I'm surprised this isn't already a topic of discussion, given the ramifications. Seems to me there was a discussion here in the not-too-distant past about another manufacturer who did something not unlike VW, wherein the code was specifically written to minimize emissions under certain parameters that matched those of the emission testing cycle. In thinking about that previous example (without actually bothering to search for it and re-read it because I'm remarkably lazy), it's not that much different at all. It's gaming the system, with the possible exception that VW's code appears to be very specific to being on a set of rollers.
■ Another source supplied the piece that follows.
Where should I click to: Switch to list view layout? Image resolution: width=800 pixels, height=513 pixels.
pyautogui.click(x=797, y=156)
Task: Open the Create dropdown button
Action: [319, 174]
I doubt very much that we'll see an $18 billion fine, but I really can't think of a more fitting circumstance under which the maximum fine is applicable. This isn't some ma-and-pa shop selling onesie-twosie out the back door, but a massive, global, multi-branded manufacturer very, very flagrantly and deliberately violating the regulations, not to mention deceiving their customers. What we'll end up seeing, I suspect, is the same thing that happened in the financial meltdown: VW is too big to fail, and that the side-effects of the maximum fine would outweigh the deterrent / punishment. They'll get a substantial (by $ value, but not relative value) fine, people will be fired, a codemonkey somewhere in the depths of VW will be publicly hanged, drawn and quartered (in the metaphorical sense of course) or found stuffed in a small, locked-from-the-outside duffel bag with the keys inside wherein the court will determine it death-by-misadventure like the Clinton email hacker.
So the question then is, if we can't actually punish a corporation for such an in-your-face / *FU* action, what teeth do the rules have? What becomes of the deterrent factor if, at the end of the day, the profit from violation outweighs the financial punishment?